Books from the iBookstore are only readable on Apple's devices such as the iPad, iPhone, etc. However considering how many people own some sort of Apple device, this isn't a low number.
- The ibooks author software is free to download and use, and comes with pre-made templates to make it easier to create your ebook (you can also use templates made by 3rd parties...)
- ibooks author offers the opportunity to do more with your ebook, such as make it interactive or add a soundtrack
- 70% royalty rate the same as Amazon
- Retain 100% of the rights to your ebook, but you have to 'register' and fill out an application which can take some time
Smashwords is an ebook distributor that lets you distribute your books to the largest ebook retailers.
- Smashwords is fast, free and easy.
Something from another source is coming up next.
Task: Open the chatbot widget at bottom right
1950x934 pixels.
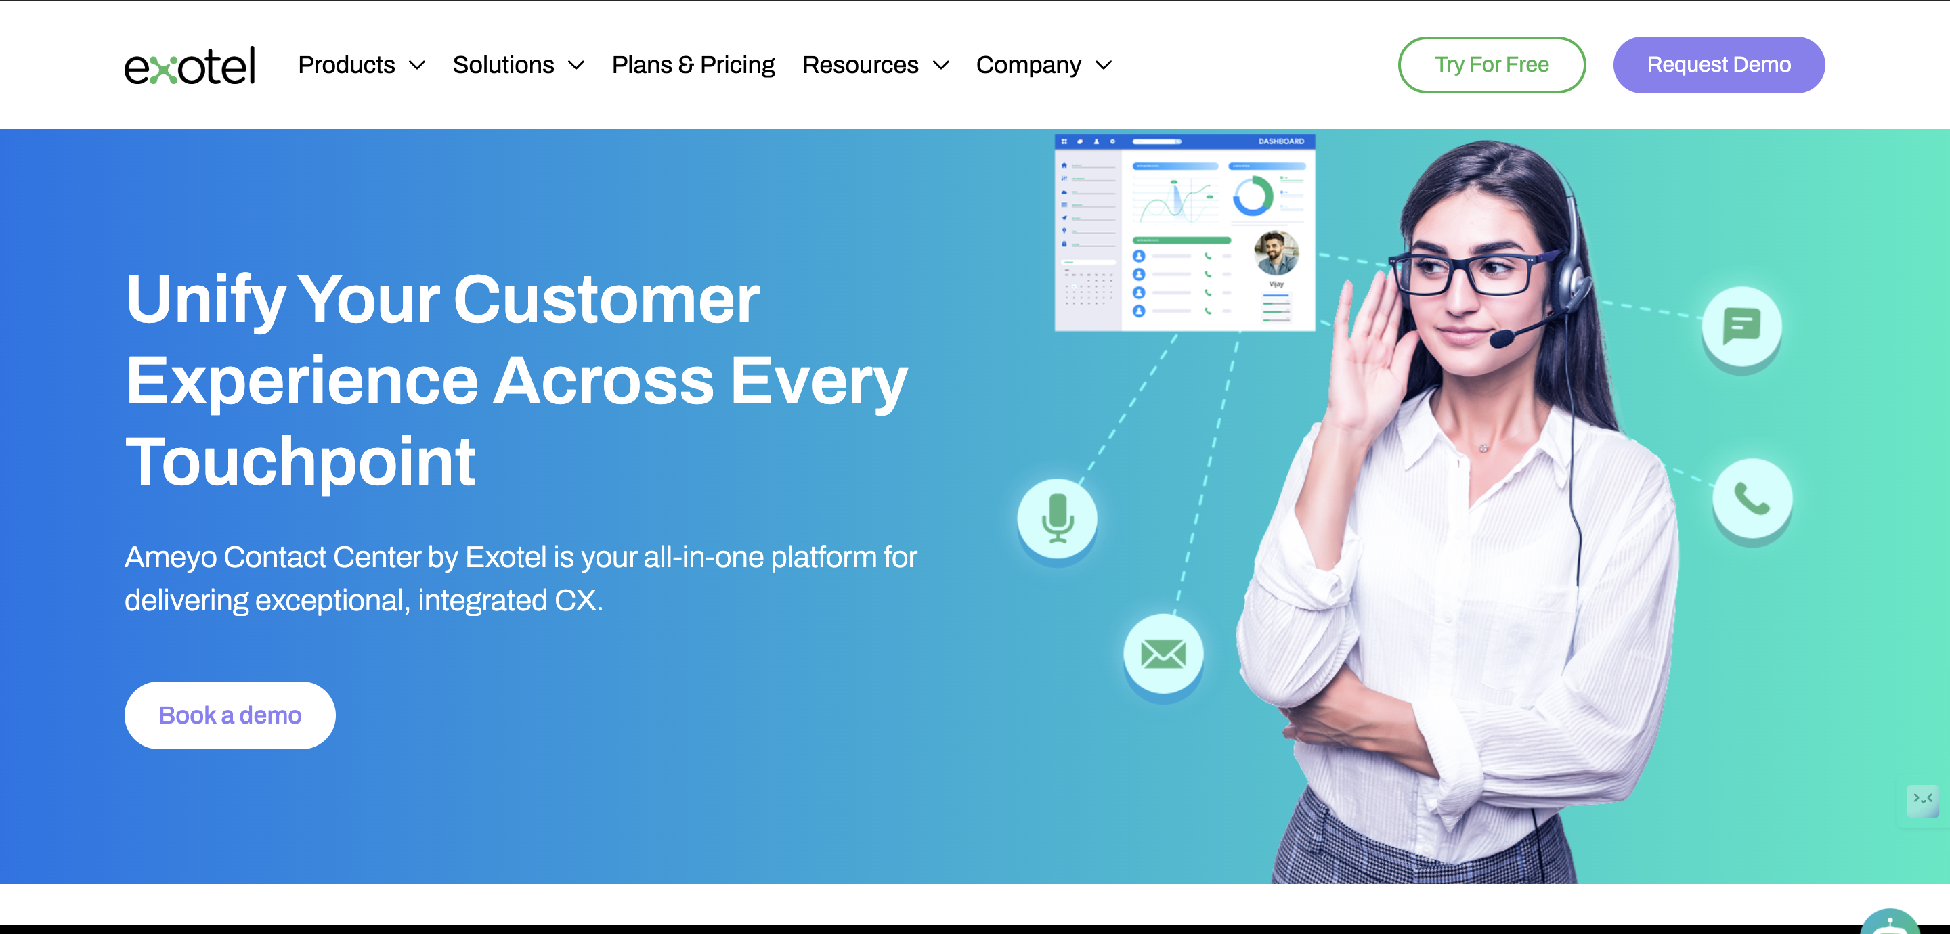Action: (1889, 921)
They take small royalties (you earn 85% of the net profit) but don't charge you for their service unless you sign up for their 'premium' service
- You can use their 'meat grinder' tool to do all the hard work for you, simply upload your word file and get your ebook in many different formats!
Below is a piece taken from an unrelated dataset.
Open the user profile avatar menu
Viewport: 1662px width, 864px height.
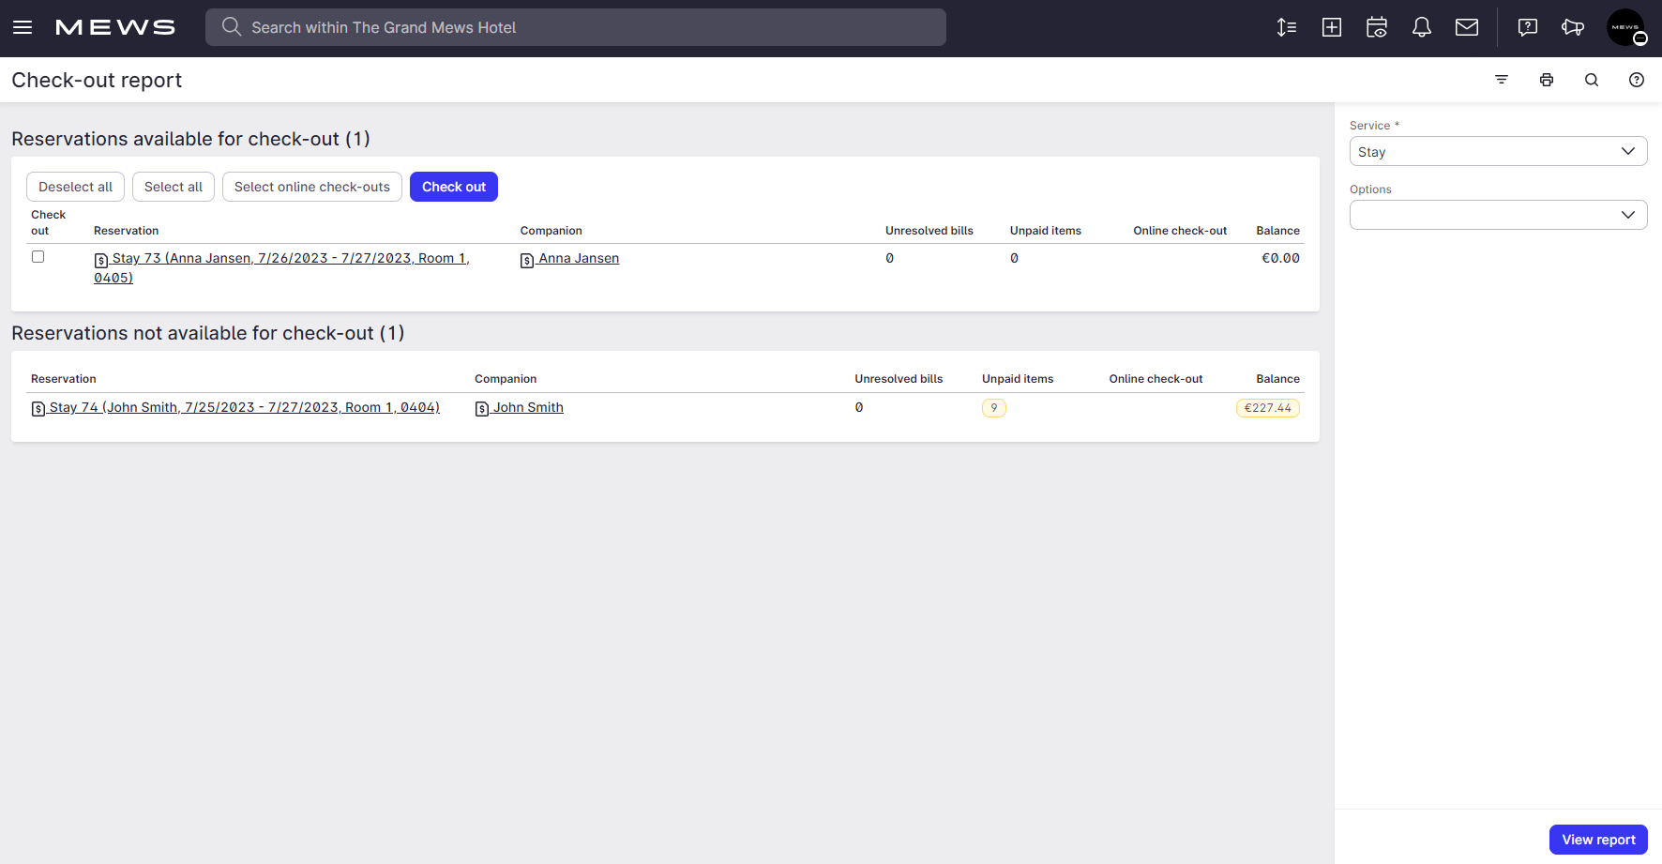pyautogui.click(x=1625, y=27)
- You can sell on Smashwords itself as well as exporting to other sites, and Smashwords will take care of the distribution for you
Barnes & Noble Pub-it
Pub-it is Barnes & Noble's publishing service. Barnes and Noble are the creators of the Nook - a popular ebook reader.
- Pub It offers a free conversion tool
- Work on a % without any upfront fees and get paid monthly rather than the 60 days Smashwords offer
- Your book will not only be available on the Nook, but also on the Barnes & Noble website - a very popular and well respected bookstore
Lulu is a web-based self publishing service,
which also boasts an online community including forums.
Lulu, like other companies I've mentioned above, offer to publish and distribute your book
for no charge - instead taking a percentage of royalties.
- Lulu has a store which gives you the option to order paperback printed copies of your book as well as the ebook version, although the high price of doing this to order means you likely won't sell many
- You will get 80% of the net profit and get paid monthly through Paypal
- Keep the copyright to all your work
- You can get a Lulu ISBN number for free - some of the above companies require you to buy this (ibooks)
- Can be listed on Amazon, although it does take some time for this to be processed
Createspace, created by Amazon, is very similar to Lulu - but seemingly a lot cheaper. Not only do they offer book service but also CDs and DVDs too. They have both free and paid services.
- Free to create and distribute your ebook, you only pay a % when you start seeing sales
- Can create paperback printed copies at a lower price than Lulu.com - you can proofs sent at a low price too
- Create Kindle ebooks
- Fast and easy to work with, but limited on choices of covers and spine art. You'd probably be best spending the money you've saved using Createspace in hiring a decent artist or designer to make your book stand out.
So, which one fits your requirements?
Only you can make that choice, but I hope this little guide helped somewhat to breaking down each companies' pros and cons in an easy to understand way.
There are, of course, other options out there. However I've listed the most popular and well known companies.